In my work I meet with many companies who have jumped aboard the Agile train. Their journeys have had mixed results with a few organizations truly adopting agile values while others (the majority) adopt agile rituals more than anything else. Regardless of their dedication to true transformation, all of these companies are recognizing that user experience and design are critical to their success. They’re investing in design leaders and practitioners but continue to struggle to integrate the user-centric approach these colleagues advocate. 2016 drove an organizational understanding and demand for these skills. 2017 will provide the opportunity to integrate UX skills in more meaningful ways. Why? Two reasons:
- Outcome-based management — Regardless of the maturity of their process most companies now recognize that out-featuring your competition is not how you win in the market. Instead, delighting your customer, making it easy and efficient for them to achieve a goal and providing a modern experience are the factors that keep customers loyal. In a software-driven world, these are measurable success criteria. Companies will increasingly be asking their teams to achieve these outcomes rather than simply shipping features (aka output). This trend will highlight the need for user-centric teams — cross-functional teams that truly understand the motivation behind user actions and are continuously optimizing the customer experience towards those needs. UX’ers will have the opportunity to lead many of these efforts, bring teams closer to their customers and power the engine that drives market-based evidence into how the teams work.
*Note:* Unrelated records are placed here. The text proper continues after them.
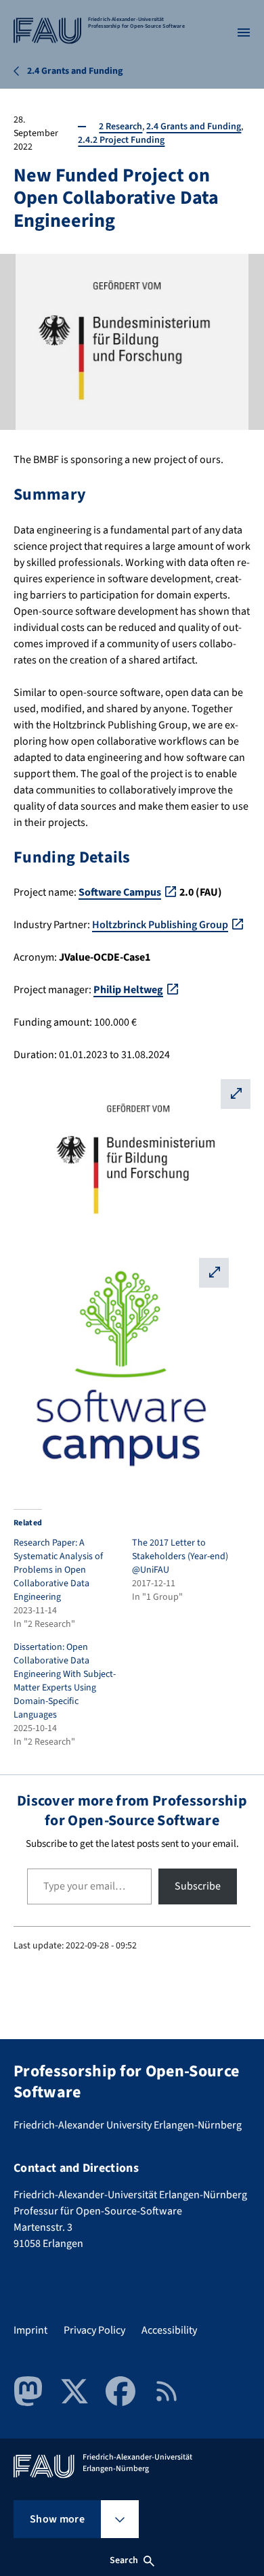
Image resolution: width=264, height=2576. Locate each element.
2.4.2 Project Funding (121, 140)
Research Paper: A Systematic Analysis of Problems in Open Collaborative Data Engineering (58, 1570)
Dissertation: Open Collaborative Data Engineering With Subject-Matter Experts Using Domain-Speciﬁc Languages (65, 1681)
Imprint (30, 2330)
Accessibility (169, 2330)
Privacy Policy (94, 2330)
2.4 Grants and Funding (193, 126)
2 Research (120, 126)
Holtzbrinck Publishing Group (160, 924)
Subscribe (198, 1886)
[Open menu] (244, 32)
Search (124, 2560)
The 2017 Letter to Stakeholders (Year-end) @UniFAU (180, 1556)
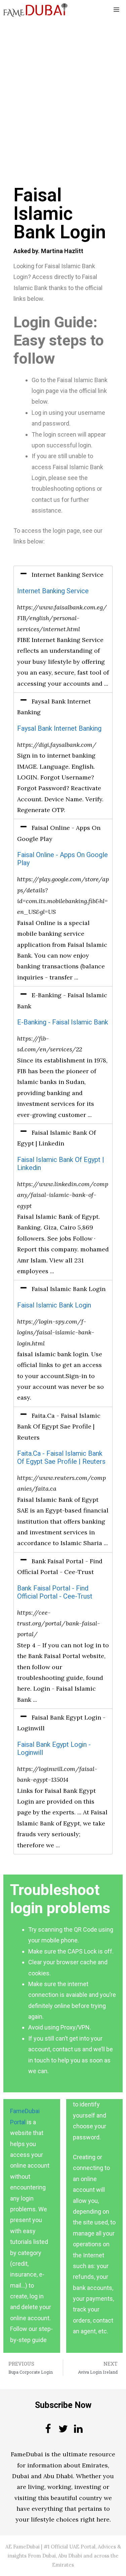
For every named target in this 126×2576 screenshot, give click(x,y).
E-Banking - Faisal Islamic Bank (62, 1022)
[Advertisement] (63, 86)
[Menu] (116, 10)
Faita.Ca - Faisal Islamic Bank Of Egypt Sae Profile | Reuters (61, 1457)
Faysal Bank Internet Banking (59, 728)
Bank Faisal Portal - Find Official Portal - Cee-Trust (54, 1592)
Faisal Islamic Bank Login (54, 1305)
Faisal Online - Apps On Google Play (62, 859)
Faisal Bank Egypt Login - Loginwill (54, 1749)
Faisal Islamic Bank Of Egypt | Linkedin (60, 1164)
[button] (63, 574)
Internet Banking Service (53, 591)
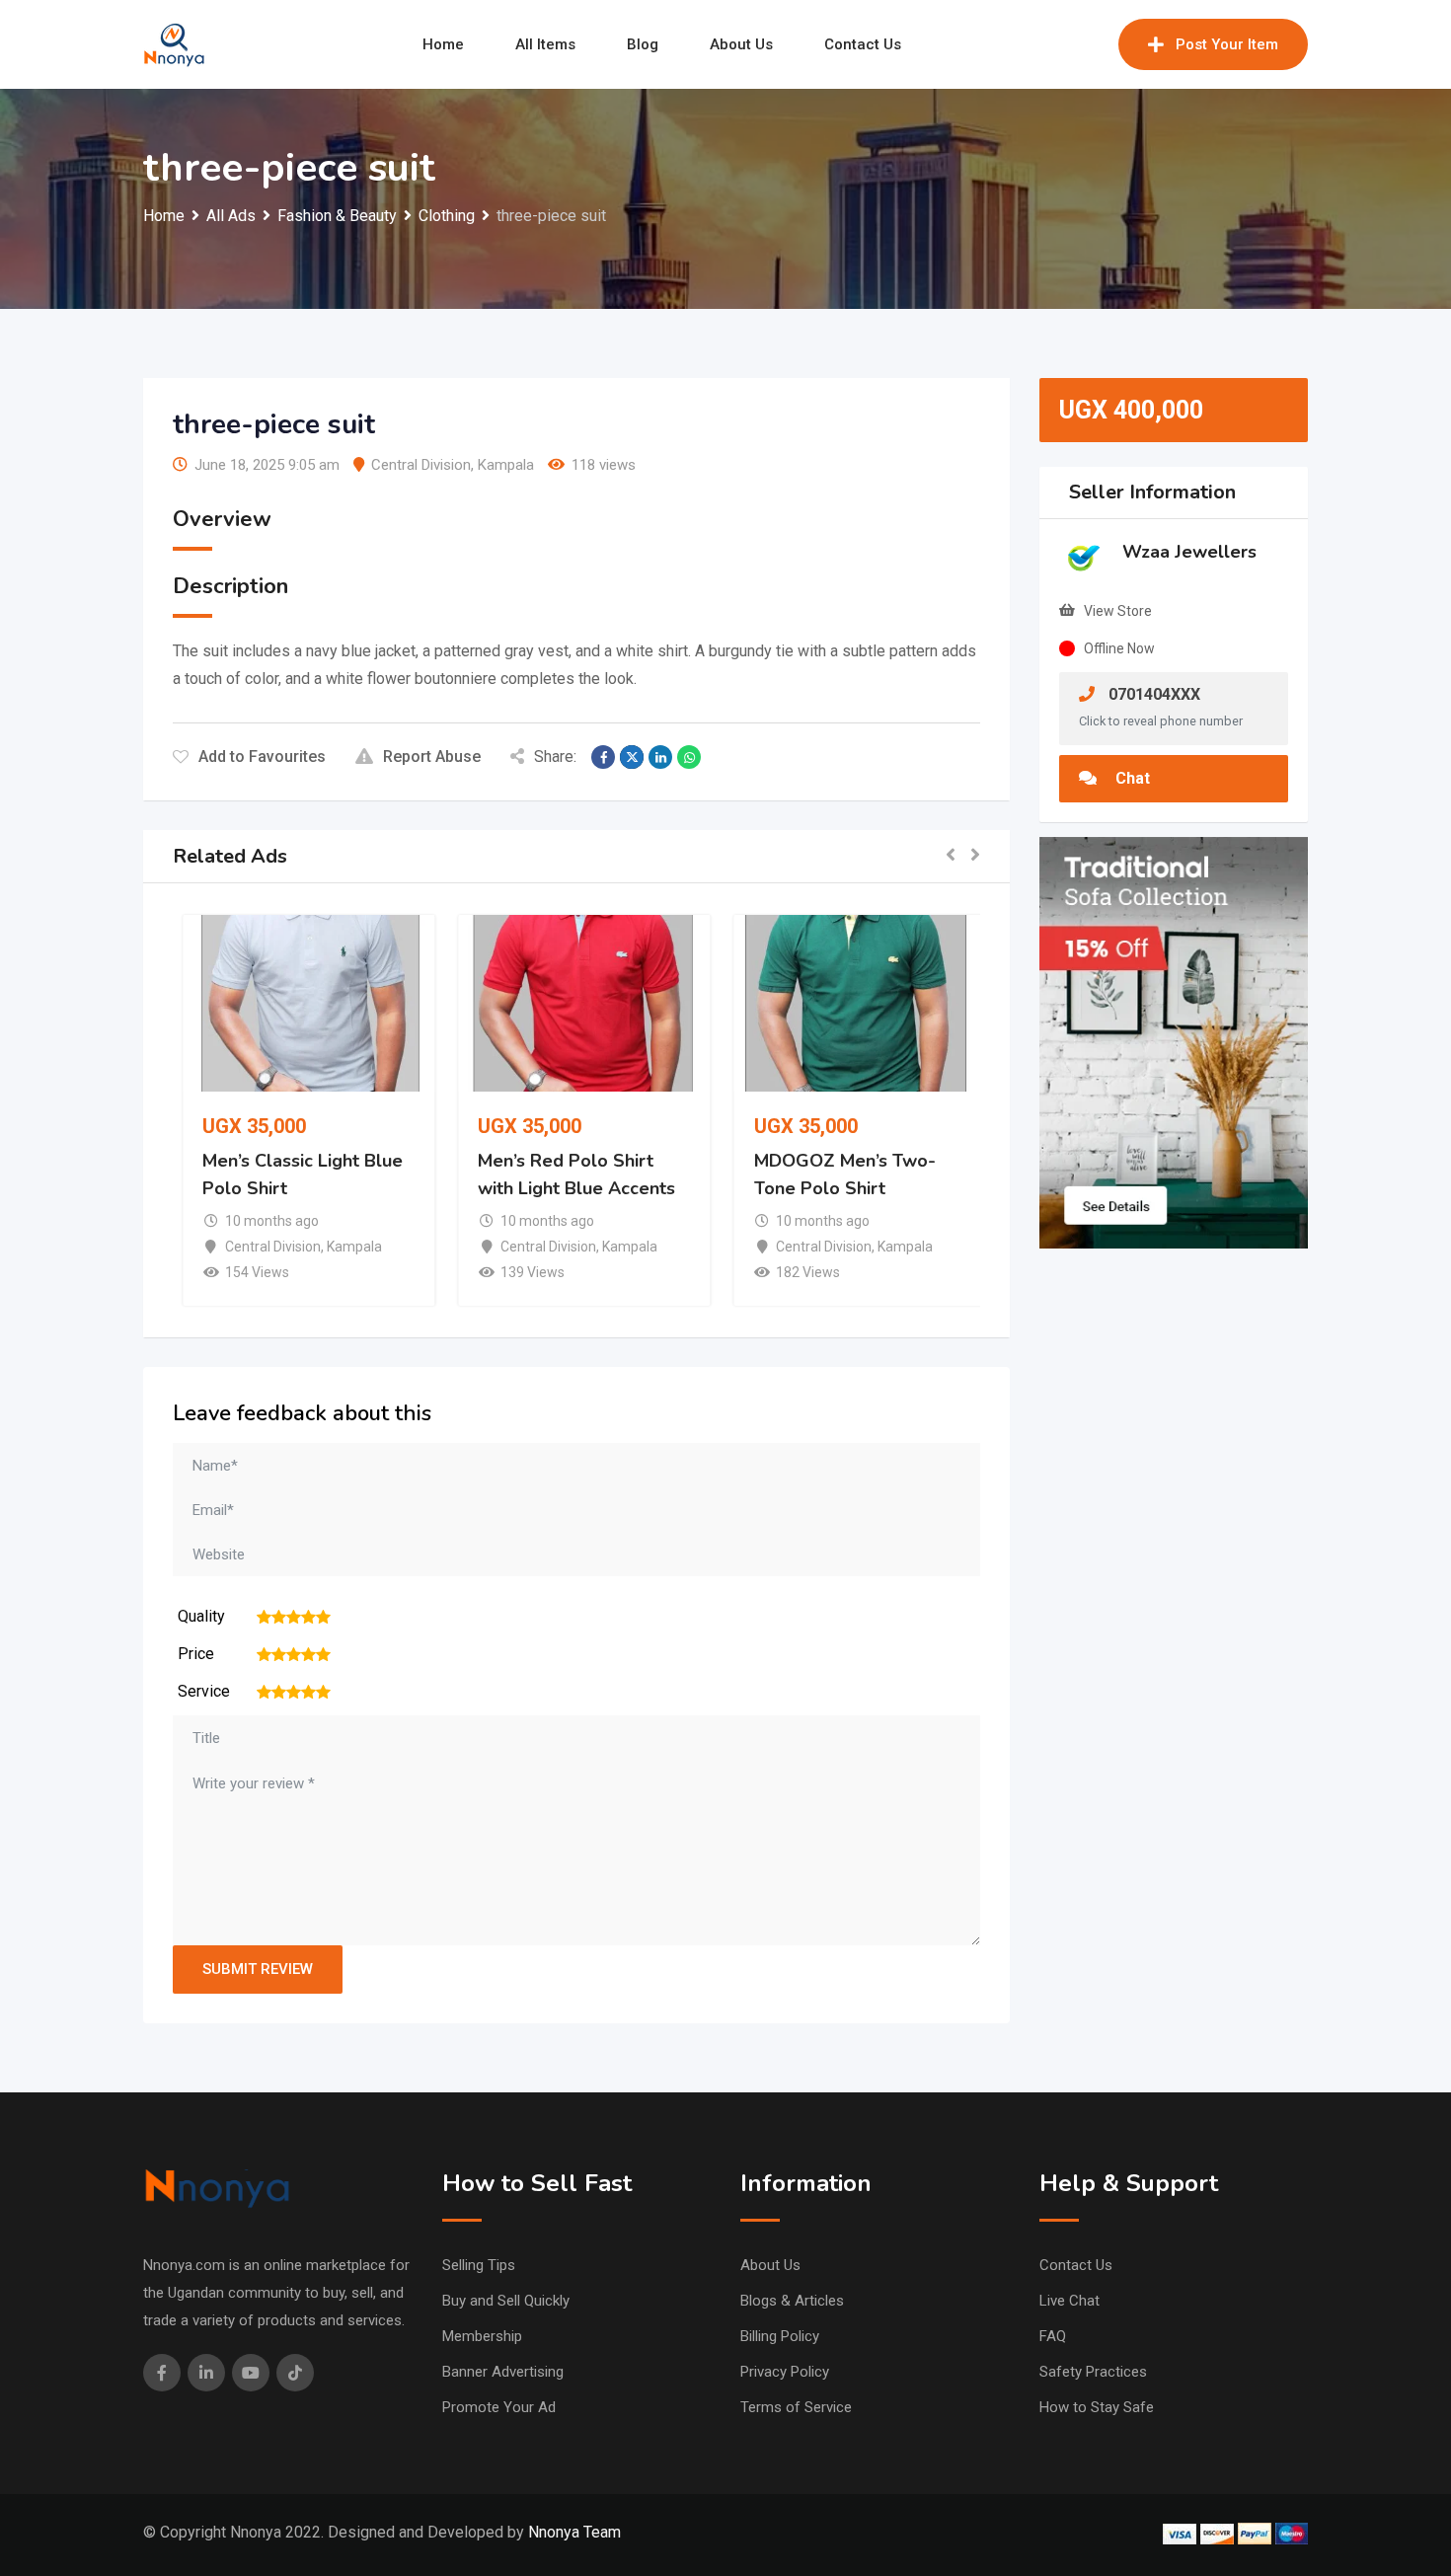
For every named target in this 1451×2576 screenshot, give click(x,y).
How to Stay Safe (1096, 2407)
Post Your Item (1227, 44)
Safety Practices (1093, 2372)
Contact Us (862, 44)
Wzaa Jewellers (1189, 552)
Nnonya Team (574, 2532)
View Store (1118, 611)
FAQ (1052, 2336)
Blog (642, 44)
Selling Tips (478, 2265)
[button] (950, 856)
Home (443, 44)
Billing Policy (779, 2336)
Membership (482, 2336)
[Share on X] (632, 757)
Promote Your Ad (499, 2407)
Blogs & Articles (792, 2301)
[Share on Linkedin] (660, 757)
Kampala (506, 465)
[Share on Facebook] (603, 757)
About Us (741, 44)
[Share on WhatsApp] (689, 757)
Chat (1130, 778)
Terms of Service (796, 2407)
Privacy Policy (784, 2372)
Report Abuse (432, 756)
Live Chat (1069, 2301)
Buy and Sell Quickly (506, 2301)
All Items (545, 44)
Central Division (421, 465)
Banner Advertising (503, 2372)
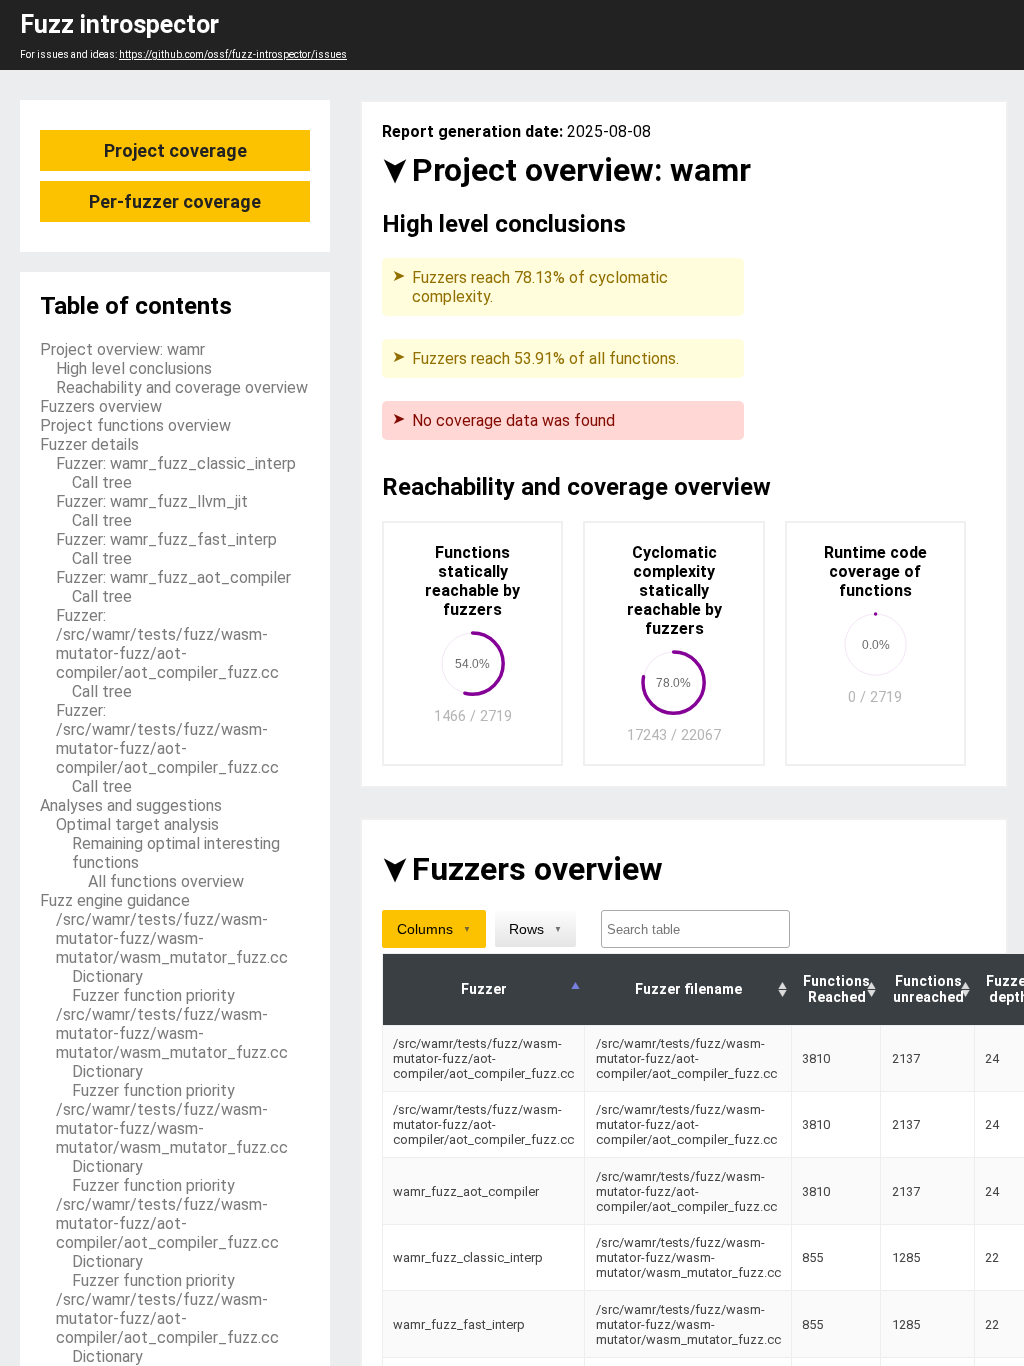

- Leadership empathy gap — UX leaders have a new opportunity in 2017 as well. As companies large and small hire VP+ level designers they have executive leadership’s ear. These are executives who often have an industrial-era management mindset. And it’s served them well until now. They believe that strategy, direction and creativity emanate from the executive suite. As new UX leaders get installed, it’s their responsibility (and unique opportunity) to bring empathy to the executive suite. These leaders have bought into agile but they think it simply amps up production. UX leaders in these orgs now have the opportunity to show how agile rituals — short cycles, continuous feedback loops and a relentless focus on the customer — can yield far organizational agility (values) through increased usage, loyalty and revenue.You can see these conversations start to play out already in some of the more enlightened companies. We’ve (Josh Seiden & I) covered these topics extensively in our new book Sense & Respond and strongly believe that this is the future of management, leadership and great customer experiences.